Durant ses derniers mois passés emprisonné, l’opposant russe a échangé une correspondance riche, devenue source d’encouragement

Confiné à sa cellule de béton froide, souvent seul avec ses livres, Alexeï Navalny a cherché du réconfort dans la correspondance. En juillet, il a écrit à une connaissance que personne ne pouvait comprendre la vie carcérale russe « sans avoir été ici », ajoutant, pince-sans-rire : « Mais vous n’avez pas besoin de venir ».

« Si on leur dit de te servir du caviar demain, ils t’en serviront », a écrit l’opposant au régime russe à cette même connaissance, Ilia Krasilshchik, au mois d’août. « Si on leur dit de t’étrangler dans ta cellule, ils t’étrangleront. »

De nombreux détails sur ses derniers mois et sur les circonstances de sa mort – annoncée vendredi par les autorités russes – restent inconnus. On ne sait même pas où est son corps.

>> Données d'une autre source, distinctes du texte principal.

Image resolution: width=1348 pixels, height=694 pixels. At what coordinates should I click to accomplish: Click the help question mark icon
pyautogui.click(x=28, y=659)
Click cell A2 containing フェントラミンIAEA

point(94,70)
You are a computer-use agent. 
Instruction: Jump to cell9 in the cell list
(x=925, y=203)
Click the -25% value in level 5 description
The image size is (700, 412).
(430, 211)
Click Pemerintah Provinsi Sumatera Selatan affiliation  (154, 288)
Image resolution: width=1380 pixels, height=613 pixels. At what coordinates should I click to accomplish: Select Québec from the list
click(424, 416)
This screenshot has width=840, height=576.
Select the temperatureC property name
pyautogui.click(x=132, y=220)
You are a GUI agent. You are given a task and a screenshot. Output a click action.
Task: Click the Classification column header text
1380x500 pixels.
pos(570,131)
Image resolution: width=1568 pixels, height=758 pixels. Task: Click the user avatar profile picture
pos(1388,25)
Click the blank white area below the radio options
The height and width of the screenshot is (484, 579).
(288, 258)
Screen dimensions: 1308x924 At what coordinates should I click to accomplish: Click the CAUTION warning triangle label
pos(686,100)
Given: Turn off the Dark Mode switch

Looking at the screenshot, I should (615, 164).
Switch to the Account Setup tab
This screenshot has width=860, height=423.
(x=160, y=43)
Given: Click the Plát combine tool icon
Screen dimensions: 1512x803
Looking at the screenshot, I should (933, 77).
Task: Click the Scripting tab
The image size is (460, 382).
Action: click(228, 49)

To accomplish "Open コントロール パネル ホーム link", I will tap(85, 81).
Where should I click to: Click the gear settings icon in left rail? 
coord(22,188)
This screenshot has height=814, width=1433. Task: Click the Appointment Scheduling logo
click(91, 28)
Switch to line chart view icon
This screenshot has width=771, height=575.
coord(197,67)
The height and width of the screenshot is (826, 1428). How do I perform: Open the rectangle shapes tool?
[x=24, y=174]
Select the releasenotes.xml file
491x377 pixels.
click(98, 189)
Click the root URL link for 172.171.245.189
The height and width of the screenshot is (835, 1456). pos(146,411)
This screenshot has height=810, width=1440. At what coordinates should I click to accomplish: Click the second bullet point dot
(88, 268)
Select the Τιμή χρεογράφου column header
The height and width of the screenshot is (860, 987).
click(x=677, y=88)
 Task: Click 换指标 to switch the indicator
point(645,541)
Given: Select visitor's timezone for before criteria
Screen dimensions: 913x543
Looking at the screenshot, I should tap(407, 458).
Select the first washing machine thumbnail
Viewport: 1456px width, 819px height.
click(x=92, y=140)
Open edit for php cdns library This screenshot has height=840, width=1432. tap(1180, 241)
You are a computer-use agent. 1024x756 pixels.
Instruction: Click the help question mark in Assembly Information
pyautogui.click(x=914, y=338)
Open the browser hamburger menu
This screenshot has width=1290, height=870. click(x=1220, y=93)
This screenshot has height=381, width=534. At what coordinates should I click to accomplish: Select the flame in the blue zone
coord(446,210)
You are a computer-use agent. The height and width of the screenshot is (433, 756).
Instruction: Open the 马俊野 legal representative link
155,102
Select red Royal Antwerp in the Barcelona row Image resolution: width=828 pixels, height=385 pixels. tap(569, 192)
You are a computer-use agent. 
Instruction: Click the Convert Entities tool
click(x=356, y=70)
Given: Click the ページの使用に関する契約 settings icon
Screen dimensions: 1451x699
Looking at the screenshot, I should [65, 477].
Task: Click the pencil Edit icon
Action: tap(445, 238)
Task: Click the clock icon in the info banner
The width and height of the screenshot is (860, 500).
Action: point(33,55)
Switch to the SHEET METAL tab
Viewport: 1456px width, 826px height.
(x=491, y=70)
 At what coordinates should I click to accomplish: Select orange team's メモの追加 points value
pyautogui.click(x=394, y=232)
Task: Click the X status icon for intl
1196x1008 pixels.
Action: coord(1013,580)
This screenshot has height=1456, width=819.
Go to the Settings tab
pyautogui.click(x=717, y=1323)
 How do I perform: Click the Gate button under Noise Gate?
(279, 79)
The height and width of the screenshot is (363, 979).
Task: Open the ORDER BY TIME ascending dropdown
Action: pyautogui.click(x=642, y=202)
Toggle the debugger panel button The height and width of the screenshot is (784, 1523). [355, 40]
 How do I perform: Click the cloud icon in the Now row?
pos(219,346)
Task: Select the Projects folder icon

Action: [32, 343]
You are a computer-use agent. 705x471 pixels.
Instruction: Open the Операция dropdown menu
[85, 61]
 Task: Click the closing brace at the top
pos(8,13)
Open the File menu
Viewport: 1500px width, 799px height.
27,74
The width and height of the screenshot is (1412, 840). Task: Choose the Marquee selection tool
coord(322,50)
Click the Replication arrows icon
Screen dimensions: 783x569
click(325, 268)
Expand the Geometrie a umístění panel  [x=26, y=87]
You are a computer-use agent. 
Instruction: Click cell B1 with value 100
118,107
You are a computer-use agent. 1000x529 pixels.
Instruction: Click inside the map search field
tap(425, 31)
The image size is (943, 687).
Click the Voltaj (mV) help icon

Sous le choc, les collaborateurs de M. Navalny parlent peu. Mais les derniers mois de sa vie sont décrits en détail dans des déclarations antérieures, dans ses comparutions en cour, dans des entretiens avec des proches et dans des extraits de lettres que plusieurs amis, y compris M. Krasilshchik, ont montrées au New York Times.

Ces lettres révèlent l’engagement, la détermination et la curiosité d’un leader qui a galvanisé l’opposition à Vladimir Poutine et qui, espèrent ses partisans, restera le symbole unificateur de leur résistance. Elles montrent aussi comment M. Navalny, armé d’un solide ego et d’une confiance incessante dans la justesse de son action, s’est efforcé de rester en contact avec le monde extérieur.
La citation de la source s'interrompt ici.